What is being asked » Scan the entries below and return each line that contains "label".

Data for this task »
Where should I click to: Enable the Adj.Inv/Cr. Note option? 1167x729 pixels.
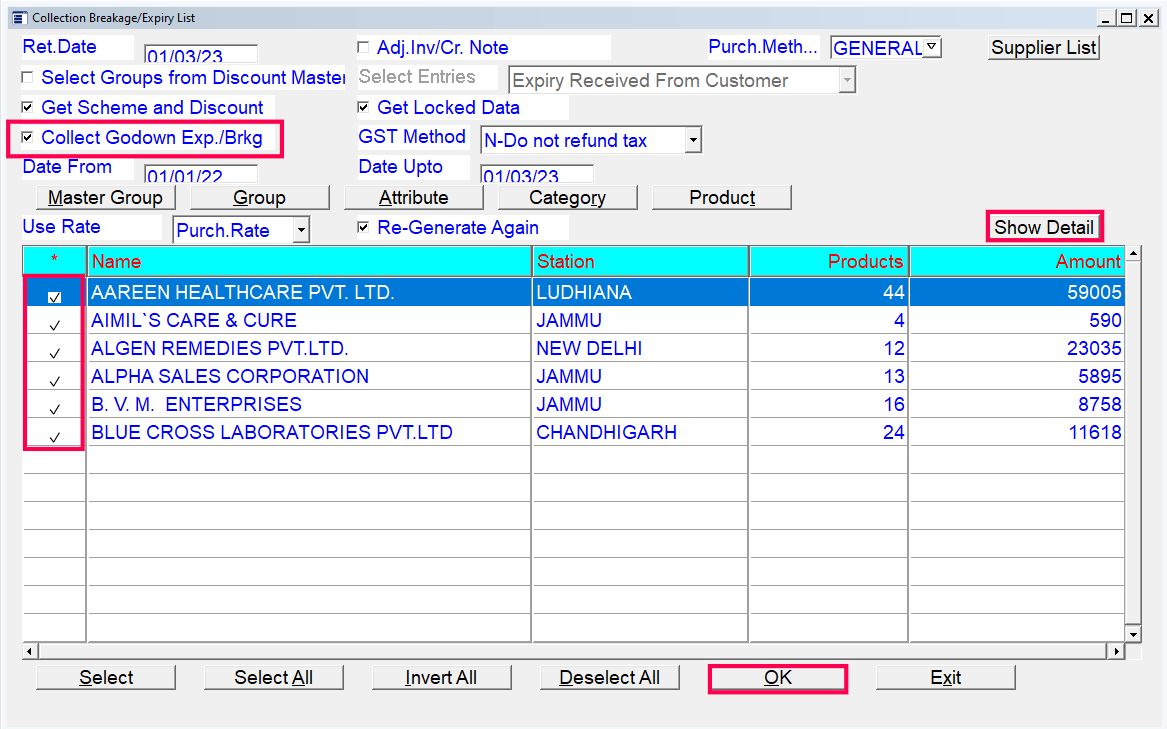click(x=364, y=47)

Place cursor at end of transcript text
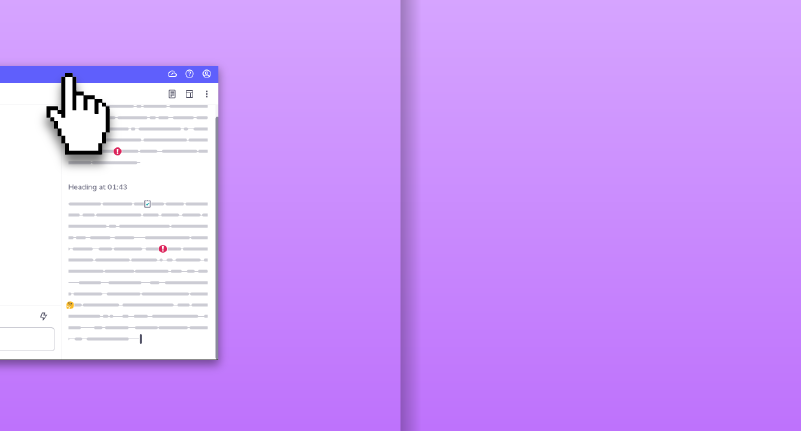click(x=141, y=339)
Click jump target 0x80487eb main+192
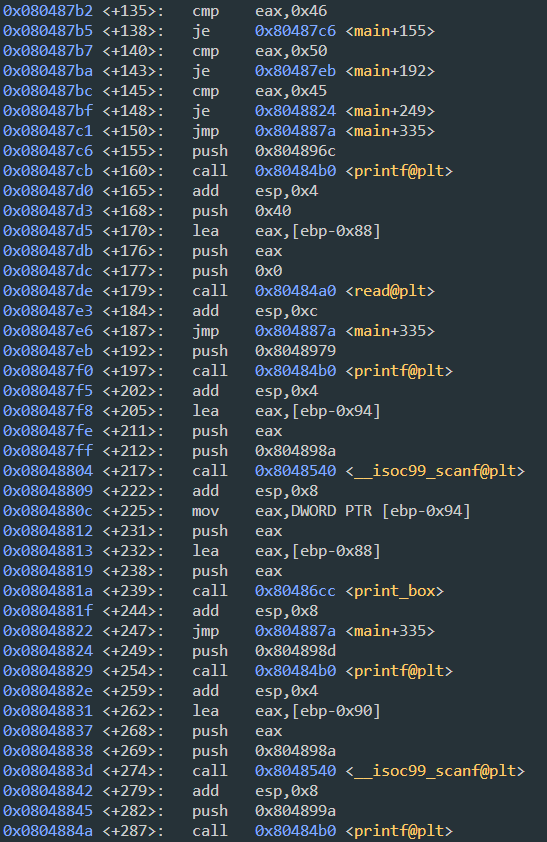The height and width of the screenshot is (842, 547). coord(345,71)
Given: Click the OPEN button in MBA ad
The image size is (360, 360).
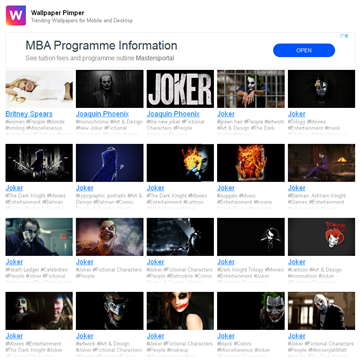Looking at the screenshot, I should point(304,50).
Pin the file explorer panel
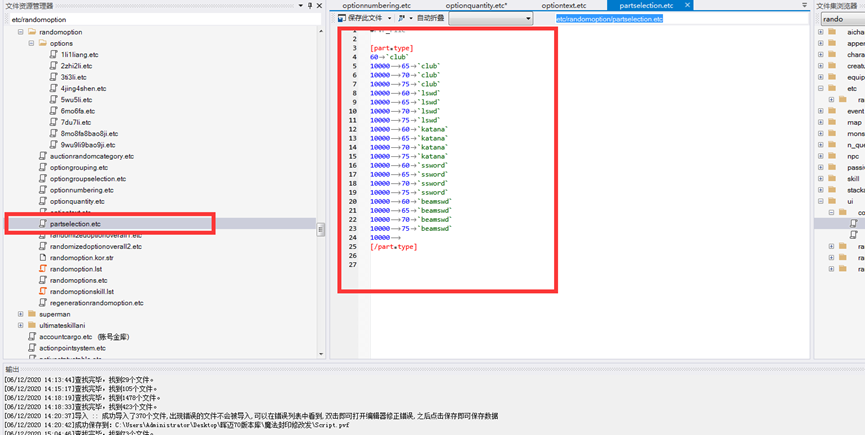This screenshot has height=435, width=865. pyautogui.click(x=311, y=6)
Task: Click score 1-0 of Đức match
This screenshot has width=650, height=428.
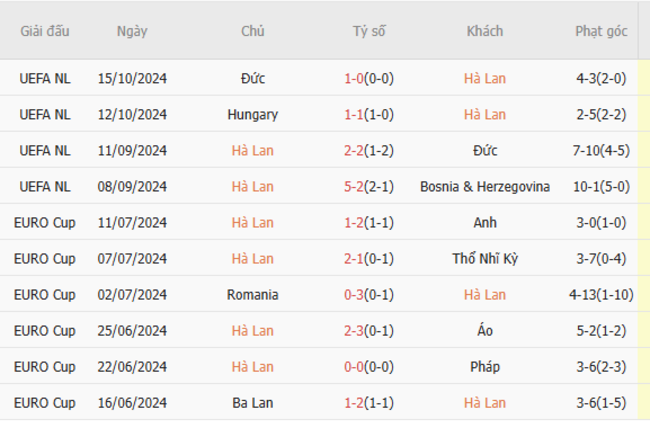Action: [354, 78]
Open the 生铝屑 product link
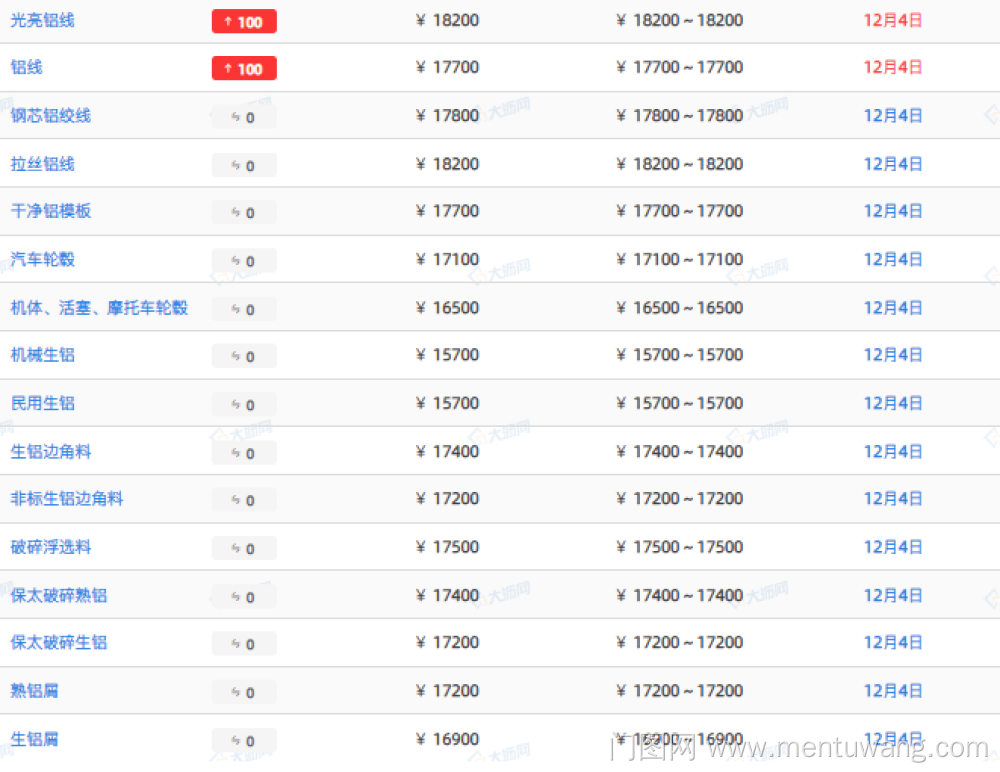The height and width of the screenshot is (772, 1000). click(x=34, y=739)
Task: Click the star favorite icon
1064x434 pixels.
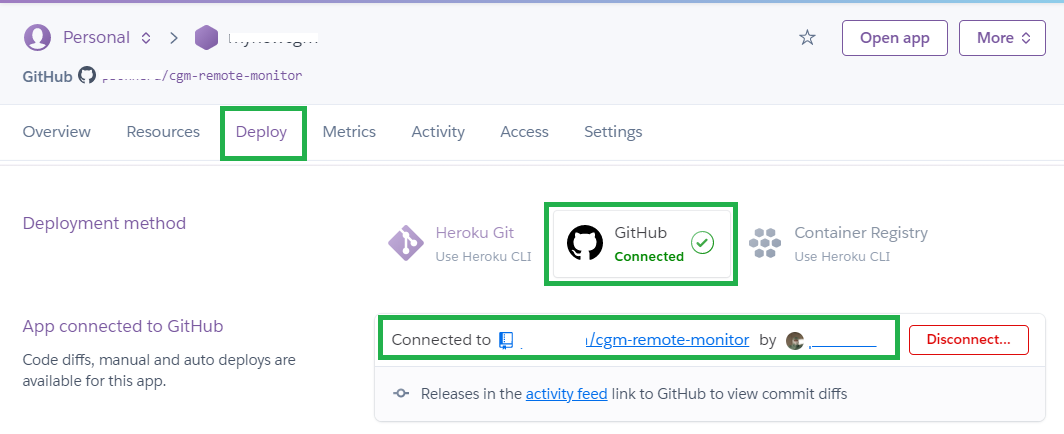Action: pyautogui.click(x=807, y=38)
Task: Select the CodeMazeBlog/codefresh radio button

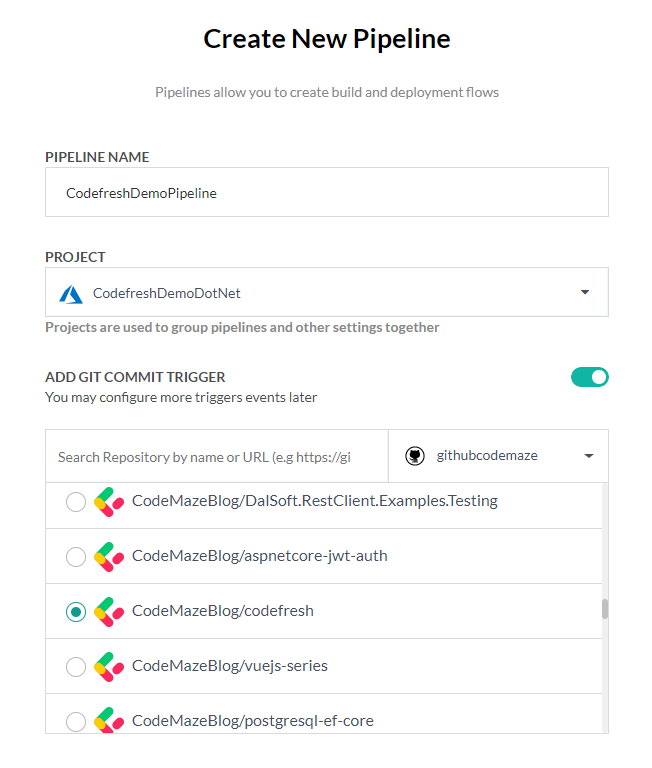Action: (76, 612)
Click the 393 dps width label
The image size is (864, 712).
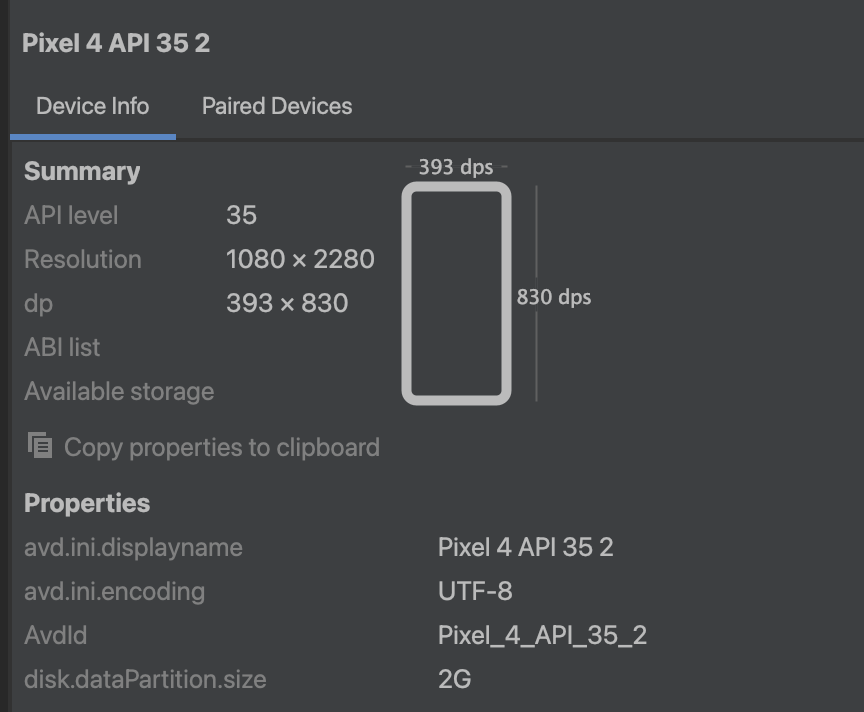(x=456, y=167)
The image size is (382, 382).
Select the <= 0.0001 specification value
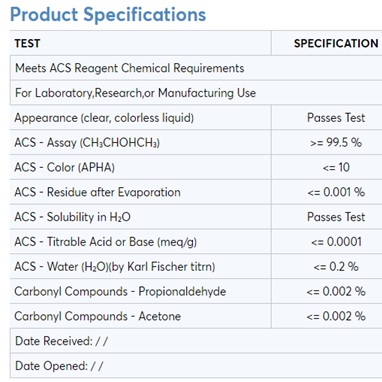(336, 242)
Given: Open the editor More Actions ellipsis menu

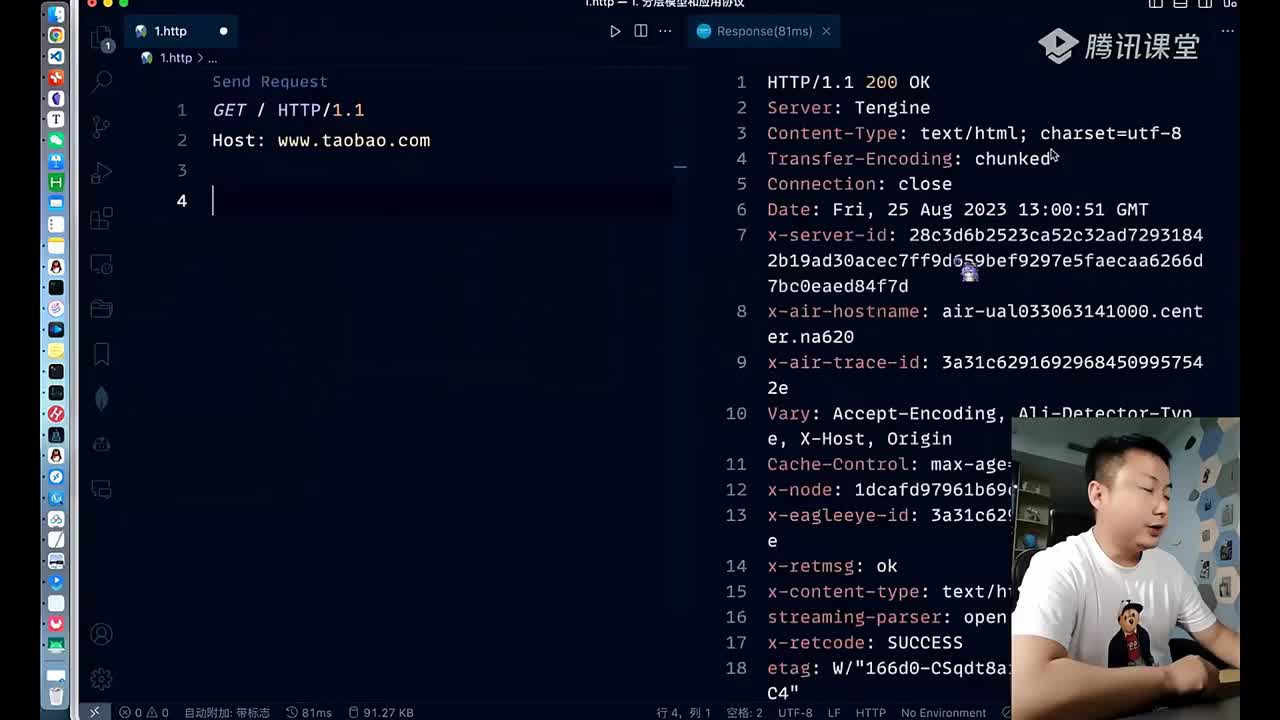Looking at the screenshot, I should (x=665, y=31).
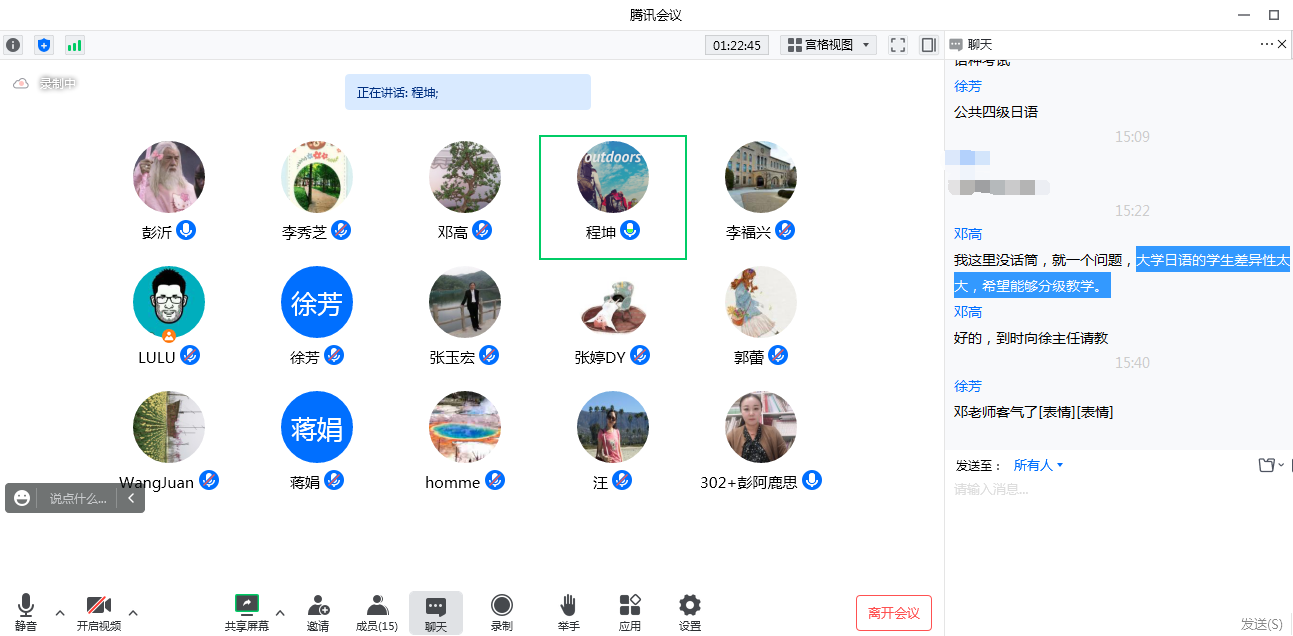Screen dimensions: 1293x636
Task: Raise hand with 举手 icon
Action: click(x=568, y=612)
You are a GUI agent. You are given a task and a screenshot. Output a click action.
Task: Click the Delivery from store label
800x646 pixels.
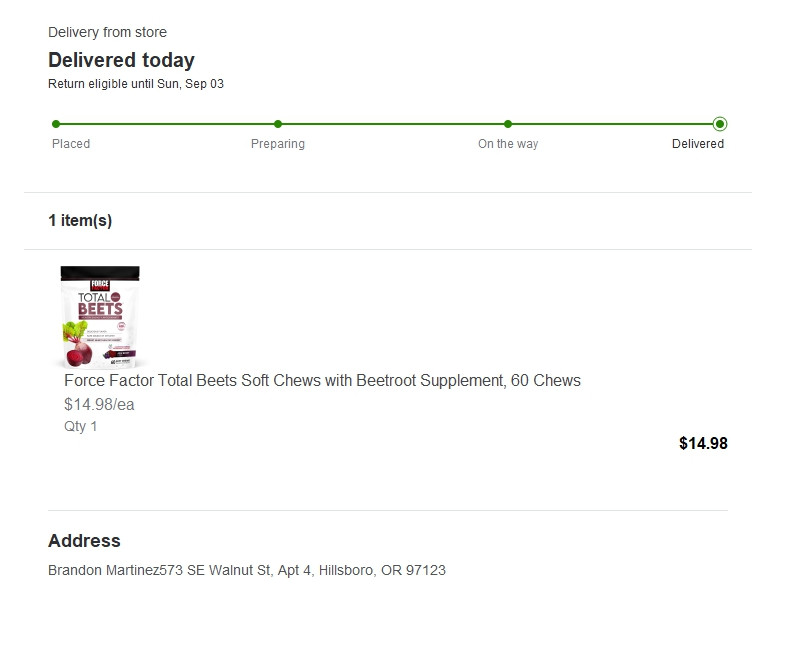coord(107,33)
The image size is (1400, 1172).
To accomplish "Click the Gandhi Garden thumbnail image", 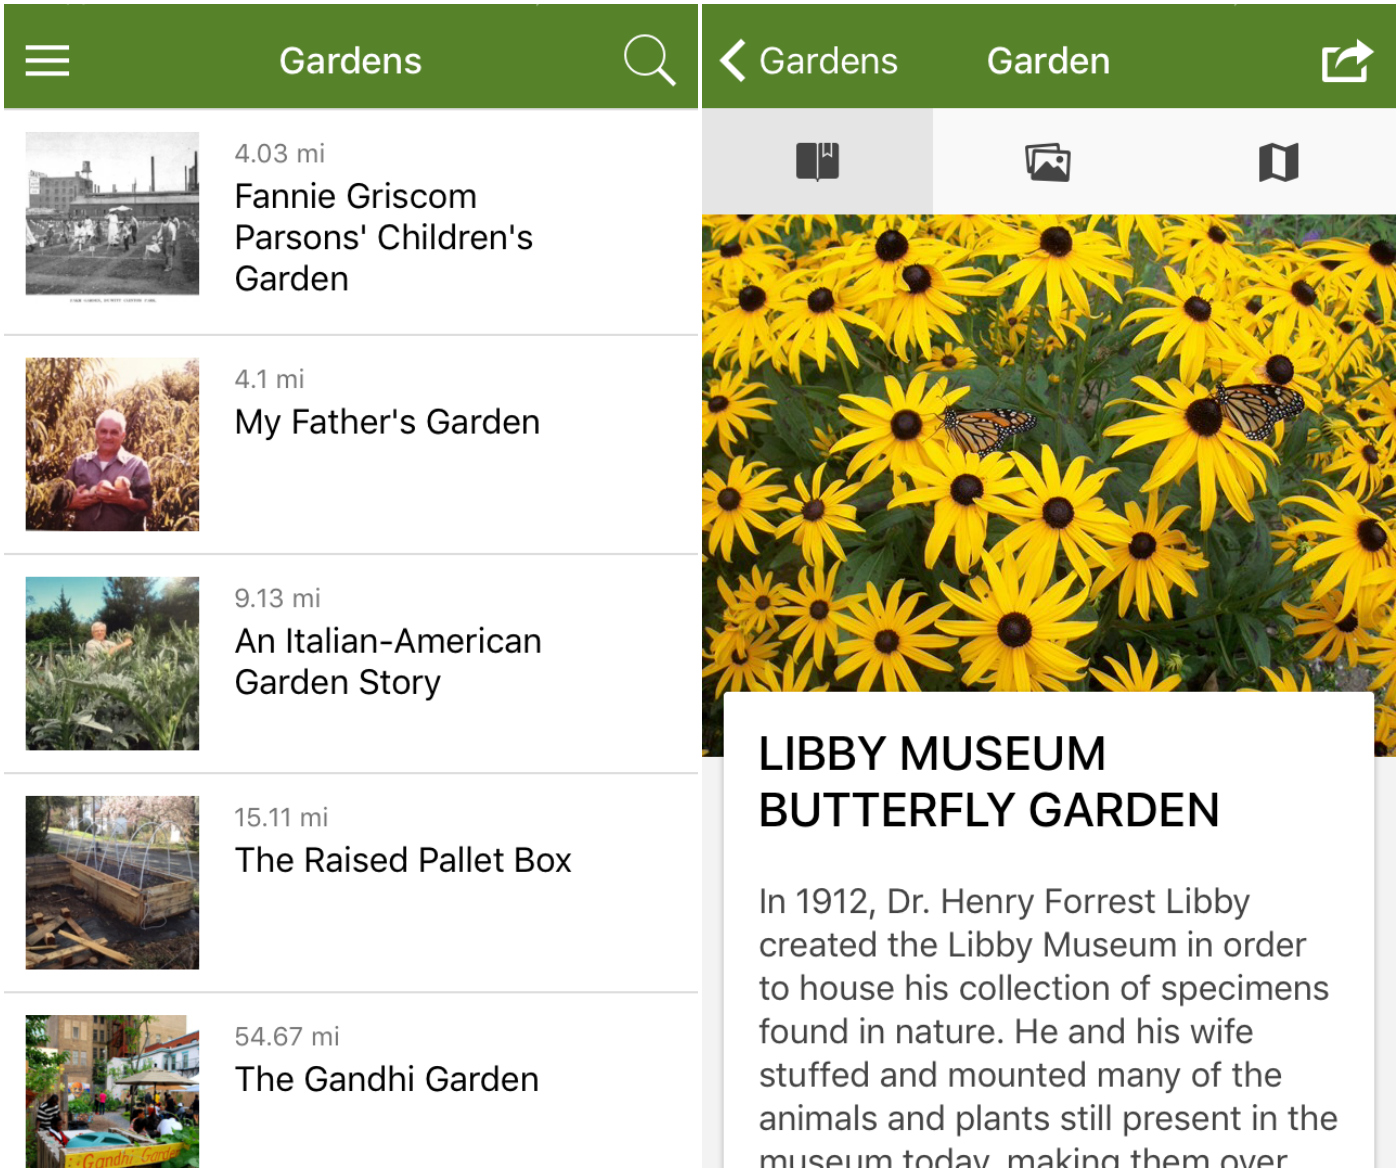I will tap(112, 1090).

Reply to the task »
Click the 393 dps width label
Task: Click the Delivery from store label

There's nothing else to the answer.